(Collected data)
BEGIN
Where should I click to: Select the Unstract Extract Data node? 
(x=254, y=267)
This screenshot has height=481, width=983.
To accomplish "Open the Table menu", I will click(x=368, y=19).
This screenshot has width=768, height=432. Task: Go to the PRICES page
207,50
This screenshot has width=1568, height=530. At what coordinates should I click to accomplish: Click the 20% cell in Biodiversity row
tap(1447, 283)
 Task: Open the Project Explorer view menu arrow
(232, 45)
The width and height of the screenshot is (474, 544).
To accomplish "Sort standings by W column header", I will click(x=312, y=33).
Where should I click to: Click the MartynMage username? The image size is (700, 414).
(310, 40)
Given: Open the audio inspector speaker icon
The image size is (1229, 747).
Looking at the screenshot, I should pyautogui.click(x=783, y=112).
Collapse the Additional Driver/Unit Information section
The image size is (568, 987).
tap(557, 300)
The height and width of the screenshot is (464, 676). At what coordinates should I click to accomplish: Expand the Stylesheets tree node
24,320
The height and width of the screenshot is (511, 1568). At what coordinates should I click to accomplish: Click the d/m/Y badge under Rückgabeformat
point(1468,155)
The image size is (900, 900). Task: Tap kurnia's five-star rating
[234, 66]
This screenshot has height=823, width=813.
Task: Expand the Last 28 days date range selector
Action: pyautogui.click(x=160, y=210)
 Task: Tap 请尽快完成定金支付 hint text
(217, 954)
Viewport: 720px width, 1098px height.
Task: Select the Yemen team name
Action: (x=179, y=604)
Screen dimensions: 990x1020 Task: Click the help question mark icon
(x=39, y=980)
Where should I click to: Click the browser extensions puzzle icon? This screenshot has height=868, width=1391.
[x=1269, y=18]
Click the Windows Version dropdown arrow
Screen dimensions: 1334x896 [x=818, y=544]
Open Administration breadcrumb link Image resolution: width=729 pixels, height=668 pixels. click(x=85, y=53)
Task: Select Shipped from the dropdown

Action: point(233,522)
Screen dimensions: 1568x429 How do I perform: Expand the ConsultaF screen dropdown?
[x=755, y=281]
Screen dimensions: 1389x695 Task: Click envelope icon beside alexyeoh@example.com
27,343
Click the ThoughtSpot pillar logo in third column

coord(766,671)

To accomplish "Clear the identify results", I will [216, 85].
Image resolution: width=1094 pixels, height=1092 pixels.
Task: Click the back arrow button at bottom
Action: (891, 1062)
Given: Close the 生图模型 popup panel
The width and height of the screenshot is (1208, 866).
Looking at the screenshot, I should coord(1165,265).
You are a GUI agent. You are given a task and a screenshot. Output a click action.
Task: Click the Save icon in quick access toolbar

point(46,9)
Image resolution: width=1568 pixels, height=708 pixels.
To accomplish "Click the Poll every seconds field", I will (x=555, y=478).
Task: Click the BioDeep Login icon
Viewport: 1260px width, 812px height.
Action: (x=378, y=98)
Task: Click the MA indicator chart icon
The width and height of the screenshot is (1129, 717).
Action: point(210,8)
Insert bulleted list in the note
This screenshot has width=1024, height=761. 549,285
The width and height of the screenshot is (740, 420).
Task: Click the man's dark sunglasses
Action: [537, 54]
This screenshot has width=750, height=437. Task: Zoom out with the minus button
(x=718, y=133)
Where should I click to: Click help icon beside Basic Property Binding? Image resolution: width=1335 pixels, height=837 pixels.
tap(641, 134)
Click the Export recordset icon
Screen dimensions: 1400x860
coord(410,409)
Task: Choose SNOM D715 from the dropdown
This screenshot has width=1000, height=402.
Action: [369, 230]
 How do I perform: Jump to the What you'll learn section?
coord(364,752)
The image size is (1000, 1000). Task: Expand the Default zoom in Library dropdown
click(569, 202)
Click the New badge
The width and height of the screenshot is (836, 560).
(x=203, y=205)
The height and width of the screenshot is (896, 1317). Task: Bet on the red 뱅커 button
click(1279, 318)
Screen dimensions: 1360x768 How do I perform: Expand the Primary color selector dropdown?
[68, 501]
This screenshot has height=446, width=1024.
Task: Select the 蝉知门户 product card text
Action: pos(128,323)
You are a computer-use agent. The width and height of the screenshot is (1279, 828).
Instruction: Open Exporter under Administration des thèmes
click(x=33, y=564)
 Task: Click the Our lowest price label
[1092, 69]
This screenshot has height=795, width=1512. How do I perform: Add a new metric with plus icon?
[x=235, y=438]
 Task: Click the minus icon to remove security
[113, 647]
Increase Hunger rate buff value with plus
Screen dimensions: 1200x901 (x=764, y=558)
END
Problem description: Only the lines above from the line containing "Image resolution: width=1568" through the line containing "Task: Choose SNOM D715 from the dropdown" should be retyped, exactly and with both ends included.

Reply to the task:
Image resolution: width=1568 pixels, height=708 pixels.
To accomplish "Click the Poll every seconds field", I will (x=555, y=478).
Task: Click the BioDeep Login icon
Viewport: 1260px width, 812px height.
Action: (x=378, y=98)
Task: Click the MA indicator chart icon
The width and height of the screenshot is (1129, 717).
Action: point(210,8)
Insert bulleted list in the note
This screenshot has width=1024, height=761. 549,285
The width and height of the screenshot is (740, 420).
Task: Click the man's dark sunglasses
Action: [537, 54]
This screenshot has width=750, height=437. Task: Zoom out with the minus button
(x=718, y=133)
Where should I click to: Click help icon beside Basic Property Binding? Image resolution: width=1335 pixels, height=837 pixels.
tap(641, 134)
Click the Export recordset icon
Screen dimensions: 1400x860
coord(410,409)
Task: Choose SNOM D715 from the dropdown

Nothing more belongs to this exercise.